Simply Being | Simple Being

Category: This-That (page 7 of 234)

Habits

It’s an interesting phenomenon when a habit dissolves, and there is not another one to take its place. For instance, dinner used to be a habit, and now it’s poof… gone! A wide expanse of time has opened up in the evenings. No dinner, no cleanup… all this time, what is a person to do?

I love this quote by novelist Susan Ertz. “Millions long for immortality who don’t know what to do with themselves on a rainy Sunday afternoon.”

“I can’t function without my morning chai,” “I cannot end a meal without yogurt and rice,” “I cannot wear leather,” and so on. All habits, I think? And as I realized during recent travels, yes, I can function without morning chai, and yes, I just bought a leather purse!

I wonder if we define ourselves by these habits, and when they dissolve, we think we are dissolving, too. And prolly that’s why we hasten to find new ones. (Or perhaps, we are frightened of empty space and time.)

(I, for one, have a hard time developing new habits. No sooner do I make a resolution than I am plotting to break free of it!)

Inchoate

Perhaps, recognition of an object gives rise to a subject. An array of objects creates a field that encloses an idea (identity?), gives definition to the subject who is also enclosed within the field, just like the objects themselves. But the objects begin to disappear, one after the other… and the subject feels its edges beginning to blur. It’s a moment of mild panic, and there are fewer and fewer objects now showing up in the field.

What to do? Go to sleep?

“yathA drishti, tathA srishti,” and so, when I stop looking, they don’t show up. Or perhaps, they stop showing up and I stop looking. Or maybe it’s the same phenomenon. All I know is that I am losing the habit of looking, or maybe there is little interest (energy) poured into looking. And all this energy is pooling somewhere, or everywhere… sans object or objectivity or subject or subjectivity.

Expression/Experience

A few fleeting thoughts. (I see the irony, yes, I do!)

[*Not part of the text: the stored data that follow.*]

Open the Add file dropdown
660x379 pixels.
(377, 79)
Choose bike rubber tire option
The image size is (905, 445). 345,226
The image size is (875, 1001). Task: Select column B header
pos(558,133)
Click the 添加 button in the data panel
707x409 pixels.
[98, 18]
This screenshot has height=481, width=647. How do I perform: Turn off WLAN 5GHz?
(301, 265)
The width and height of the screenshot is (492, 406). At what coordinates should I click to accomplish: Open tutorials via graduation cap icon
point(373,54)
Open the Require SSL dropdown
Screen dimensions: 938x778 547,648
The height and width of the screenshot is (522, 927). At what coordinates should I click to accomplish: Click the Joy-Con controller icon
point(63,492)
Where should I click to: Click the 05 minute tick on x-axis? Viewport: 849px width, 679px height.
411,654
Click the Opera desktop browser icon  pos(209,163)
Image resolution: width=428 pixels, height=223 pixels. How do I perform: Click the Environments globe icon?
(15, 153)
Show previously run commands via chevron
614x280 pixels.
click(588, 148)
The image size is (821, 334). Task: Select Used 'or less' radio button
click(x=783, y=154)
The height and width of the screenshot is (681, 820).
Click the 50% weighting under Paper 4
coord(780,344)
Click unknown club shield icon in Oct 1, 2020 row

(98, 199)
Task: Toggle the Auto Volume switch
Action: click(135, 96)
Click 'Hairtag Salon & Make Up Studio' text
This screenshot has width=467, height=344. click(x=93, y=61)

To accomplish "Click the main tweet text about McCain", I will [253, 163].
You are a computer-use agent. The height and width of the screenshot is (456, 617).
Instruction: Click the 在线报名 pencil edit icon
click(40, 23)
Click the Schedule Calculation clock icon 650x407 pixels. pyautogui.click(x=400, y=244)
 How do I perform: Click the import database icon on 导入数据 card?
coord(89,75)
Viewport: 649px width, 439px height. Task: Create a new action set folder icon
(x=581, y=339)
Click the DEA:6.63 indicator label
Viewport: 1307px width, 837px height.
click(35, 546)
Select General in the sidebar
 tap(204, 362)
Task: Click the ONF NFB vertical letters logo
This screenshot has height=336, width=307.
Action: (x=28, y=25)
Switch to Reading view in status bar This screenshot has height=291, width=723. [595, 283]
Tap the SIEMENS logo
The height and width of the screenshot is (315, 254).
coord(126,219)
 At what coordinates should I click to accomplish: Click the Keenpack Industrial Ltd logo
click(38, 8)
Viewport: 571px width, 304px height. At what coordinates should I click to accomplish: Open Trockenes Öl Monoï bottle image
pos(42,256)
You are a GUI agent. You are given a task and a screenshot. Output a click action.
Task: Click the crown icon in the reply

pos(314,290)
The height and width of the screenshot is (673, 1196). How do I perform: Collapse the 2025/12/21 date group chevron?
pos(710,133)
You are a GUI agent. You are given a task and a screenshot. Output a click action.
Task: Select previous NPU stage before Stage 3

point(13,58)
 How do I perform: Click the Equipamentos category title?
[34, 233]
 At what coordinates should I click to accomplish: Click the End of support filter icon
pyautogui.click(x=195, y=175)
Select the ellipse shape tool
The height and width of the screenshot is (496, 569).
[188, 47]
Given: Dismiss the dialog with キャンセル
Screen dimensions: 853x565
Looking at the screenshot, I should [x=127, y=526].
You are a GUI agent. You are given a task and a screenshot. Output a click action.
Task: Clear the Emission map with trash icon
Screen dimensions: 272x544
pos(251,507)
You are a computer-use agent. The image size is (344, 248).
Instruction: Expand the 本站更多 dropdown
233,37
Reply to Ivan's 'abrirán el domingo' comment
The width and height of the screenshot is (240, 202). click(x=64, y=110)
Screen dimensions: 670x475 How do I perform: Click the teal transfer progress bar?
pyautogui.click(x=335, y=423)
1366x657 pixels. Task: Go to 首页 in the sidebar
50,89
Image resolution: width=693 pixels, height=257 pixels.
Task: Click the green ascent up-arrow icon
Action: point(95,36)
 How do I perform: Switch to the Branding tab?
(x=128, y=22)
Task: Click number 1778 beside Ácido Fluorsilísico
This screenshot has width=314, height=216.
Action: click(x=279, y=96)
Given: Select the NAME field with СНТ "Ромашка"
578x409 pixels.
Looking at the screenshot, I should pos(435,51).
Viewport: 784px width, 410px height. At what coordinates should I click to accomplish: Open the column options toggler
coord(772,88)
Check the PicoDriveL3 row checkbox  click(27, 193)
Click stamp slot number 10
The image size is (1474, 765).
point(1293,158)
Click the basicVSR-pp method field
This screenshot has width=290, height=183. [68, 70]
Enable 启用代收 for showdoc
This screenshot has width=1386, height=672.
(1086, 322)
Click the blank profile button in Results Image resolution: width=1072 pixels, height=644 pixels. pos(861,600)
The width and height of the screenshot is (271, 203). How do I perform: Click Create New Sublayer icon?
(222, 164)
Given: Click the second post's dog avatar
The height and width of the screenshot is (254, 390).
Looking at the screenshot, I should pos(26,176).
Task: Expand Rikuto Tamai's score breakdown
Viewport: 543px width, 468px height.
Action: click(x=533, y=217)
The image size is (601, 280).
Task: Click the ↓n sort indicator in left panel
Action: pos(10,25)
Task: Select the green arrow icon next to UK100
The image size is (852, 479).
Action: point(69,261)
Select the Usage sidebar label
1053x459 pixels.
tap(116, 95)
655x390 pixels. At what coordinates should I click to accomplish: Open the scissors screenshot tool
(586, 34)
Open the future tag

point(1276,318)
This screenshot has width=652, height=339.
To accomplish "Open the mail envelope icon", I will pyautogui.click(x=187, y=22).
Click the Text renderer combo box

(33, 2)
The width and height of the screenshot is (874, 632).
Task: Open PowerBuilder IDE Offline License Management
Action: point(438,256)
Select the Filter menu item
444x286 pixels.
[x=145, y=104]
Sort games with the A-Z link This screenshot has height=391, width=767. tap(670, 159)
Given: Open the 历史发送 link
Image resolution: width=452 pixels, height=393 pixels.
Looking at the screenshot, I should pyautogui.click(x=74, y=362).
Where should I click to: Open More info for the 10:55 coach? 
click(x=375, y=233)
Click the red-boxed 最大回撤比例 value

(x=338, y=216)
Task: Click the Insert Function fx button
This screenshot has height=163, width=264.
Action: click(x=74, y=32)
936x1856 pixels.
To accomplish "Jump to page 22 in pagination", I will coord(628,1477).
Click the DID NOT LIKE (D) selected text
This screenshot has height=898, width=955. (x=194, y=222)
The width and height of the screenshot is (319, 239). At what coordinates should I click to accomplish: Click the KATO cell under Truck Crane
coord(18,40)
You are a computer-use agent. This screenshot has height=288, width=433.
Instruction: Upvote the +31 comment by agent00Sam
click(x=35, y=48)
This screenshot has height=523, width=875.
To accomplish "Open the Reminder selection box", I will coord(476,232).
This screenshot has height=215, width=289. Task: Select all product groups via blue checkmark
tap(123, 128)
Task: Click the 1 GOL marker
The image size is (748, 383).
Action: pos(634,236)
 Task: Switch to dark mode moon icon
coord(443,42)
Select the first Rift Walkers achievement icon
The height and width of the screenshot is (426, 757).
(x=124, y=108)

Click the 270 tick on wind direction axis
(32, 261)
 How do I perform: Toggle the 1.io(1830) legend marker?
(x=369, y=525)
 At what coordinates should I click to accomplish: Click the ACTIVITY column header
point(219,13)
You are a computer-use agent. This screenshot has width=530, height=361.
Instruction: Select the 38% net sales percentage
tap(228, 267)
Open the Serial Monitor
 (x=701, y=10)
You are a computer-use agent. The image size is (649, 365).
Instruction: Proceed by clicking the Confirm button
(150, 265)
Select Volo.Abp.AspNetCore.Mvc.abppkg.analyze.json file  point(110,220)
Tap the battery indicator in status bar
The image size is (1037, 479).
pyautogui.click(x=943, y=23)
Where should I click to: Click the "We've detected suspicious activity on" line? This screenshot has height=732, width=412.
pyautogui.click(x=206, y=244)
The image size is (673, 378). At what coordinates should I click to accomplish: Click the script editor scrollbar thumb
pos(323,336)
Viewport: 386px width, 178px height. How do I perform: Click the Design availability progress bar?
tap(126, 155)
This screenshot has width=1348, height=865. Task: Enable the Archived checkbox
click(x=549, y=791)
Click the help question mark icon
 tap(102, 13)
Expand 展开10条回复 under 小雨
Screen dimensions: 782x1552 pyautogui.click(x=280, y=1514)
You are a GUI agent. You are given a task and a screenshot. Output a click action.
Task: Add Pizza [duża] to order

Expression can never hope to capture experience. In fact, it is wholly incapable of conveying experience, or maybe only a fraction of it. Here’s the clincher, though. Experience is fleeting, while expression has some degree of longevity. (Even if it’s only an individual voicing her thoughts to the void. And if she writes it out someplace, it persists longer… in her mind and in the minds of those who read it.) Here’s where expression does the individual disservice. It grants permanence to something ephemeral. It makes an experience into Truth, whereas what it is is creativity. It’s the mind connecting the dots, drawing a picture, casting a passing moment on to stone, paper, canvas, film.

If the individual and her readers (or listeners, etc.) know expression for what it is (i.e. creative energy), they can partake in it, savor it, bless it, or not. However, when they construe it as Truth, they grant it solidity, a lasting relevance. And they are forever imprisoned by it.

Unspooling

What if thinking and doing were both the same phenomenon… unspooling?

It often seems like there is such a strong preference for doers, the ones who don’t sit and think (and/or talk) endlessly, or fall into an “analysis paralysis” coma, but get off their behinds and make things happen. And yet, I wonder if thinking and doing may not essentially be the same thing, a kind of “unspooling” from the same ball of yarn. For, if your thought and doing patterns both draw from the same bank of ideas, there may not be an actual difference between the two. While one manifests in something you could possibly see with your eyes, the other is confined to an imagined universe. And they may be two forms of the same pattern.

Now, if thinking or doing are spontaneous actions, seemingly drawn out of nowhere (or space), fully responsive to the place and time, then what emerges may be inspired, unique and novel. And perhaps that’s what we can call simply being, or simple being, or creative, alive being.